- _СПИСОК ЗАДАНИЙ_
**A.** Ответьте по отрывку на три вопроса:
(i) Под чьим командованием водолазы пришли на помощь морякам?
(ii) Из какого города пришло письмо от Литвина?
(iii) Чем был завален выход у дверей 28-го кубрика?
**B.** Изложите суть отрывка в двух предложениях.

- _ИСХОДНЫЙ ОТРЫВОК_
******
Читательские письма помогли установить имена отважной семерки, сумевшей выбраться из стальной западни. Их спасло самообладание и знание корабля. Старший матрос М. Литвин, командир отделения электриков, в кромешной тьме вывел своих подчиненных в выгородку кингстона водоотливной помпы. На помощь им пришли водолазы под командованием капитан-лейтенанта Малахова со спасательного судна "Бештау". Один за другим вышли с того света старшие матросы Литвин и Воронков, матросы Лемберг, Кононов, Столяров, Смышнов, Шиборнин.
К моей великой радости, двое из этой группы дали знать о себе. Сначала пришло письмо от Николая Ивановича Воронкова, затем от Литвина из Витебска.
"В половине второго ночи, - вспоминает Михаил Демьянович Литвин, меня разбудил дневальный по кубрику и сказал, что объявлена аварийная тревога. Я сунул ноги в ботинки, схватил рабочее платье и побежал на боевой пост - в кормовую электростанцию № 4. Там уже горел аварийный свет. Я быстро запустил 4-й дизель-генератор и тут же стал звонить в ПЭЖ - пост энергетики и живучести. Не дозвонился и на свой риск принял нагрузку на генератор. Нагрузка быстро росла, пришлось запустить еще один дизель-генератор - № 3. Связь с ПЭЖем мне так и не удалось установить.
Когда одевался, обнаружил, что левая рука и плечо измазаны илом, вспомнил, что в коридоре кто-то бежал мне навстречу весь мокрый. И тут до меня дошло, что аварийная тревога вовсе не учебная. Тем более что палуба электростанции все ощутимее наклонялась вперед - к носу - и все сильнее кренилась на левый борт. Крен все усиливался, так что вскоре ходить по станции стало возможным лишь за что-то держась.
Вместе с электриком - старшим матросом Воронковым мы по главному распредщиту определяли, какие отсеки обесточены, то есть залиты водой.
За несколько секунд до опрокидывания забежал в электростанцию матрос Лемберг. Он крикнул мне на ухо (грохотали дизеля), что дали команду покинуть корабль, сам хотел остановить дизель, но я не позволил и показал всем ребятам на выход. Успели они добежать лишь до дверей 28-го кубрика, но открыть их не удалось: выход был завален съехавшими рундуками.
******
- _ФРАГМЕНТ НАБОРА ДАННЫХ_
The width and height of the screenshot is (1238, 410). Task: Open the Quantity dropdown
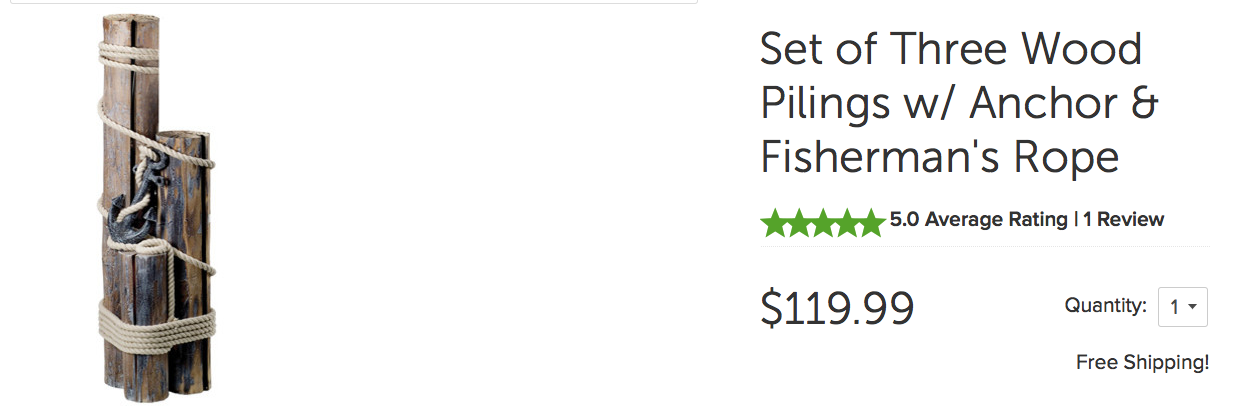pos(1182,307)
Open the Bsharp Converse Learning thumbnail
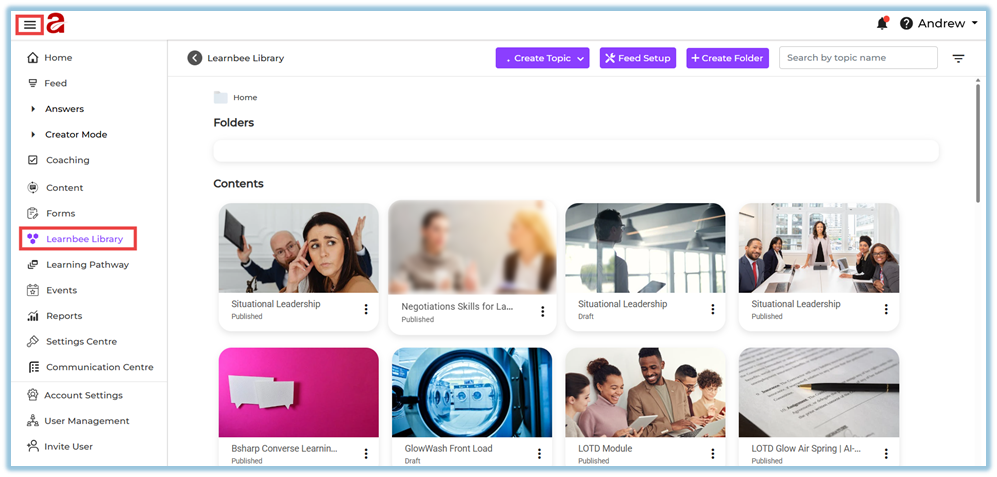This screenshot has width=997, height=477. tap(298, 392)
******
- _ОТВЕТЫ ПО ЗАДАНИЯМ_
**A.**
(i) Под командованием капитан-лейтенанта Малахова со спасательного судна «Бештау».
(ii) Из Витебска.
(iii) Съехавшими рундуками.

**B.** Читательские письма помогли установить имена семерых моряков, которые выбрались из стальной западни с помощью водолазов спасательного судна «Бештау». Двое из них, Воронков и Литвин, написали автору, и Литвин вспоминает, как по аварийной тревоге запустил дизель-генераторы на кормовой электростанции № 4 и понял, что тревога не учебная, когда палуба стала крениться, а перед опрокидыванием выход к 28-му кубрику оказался завален.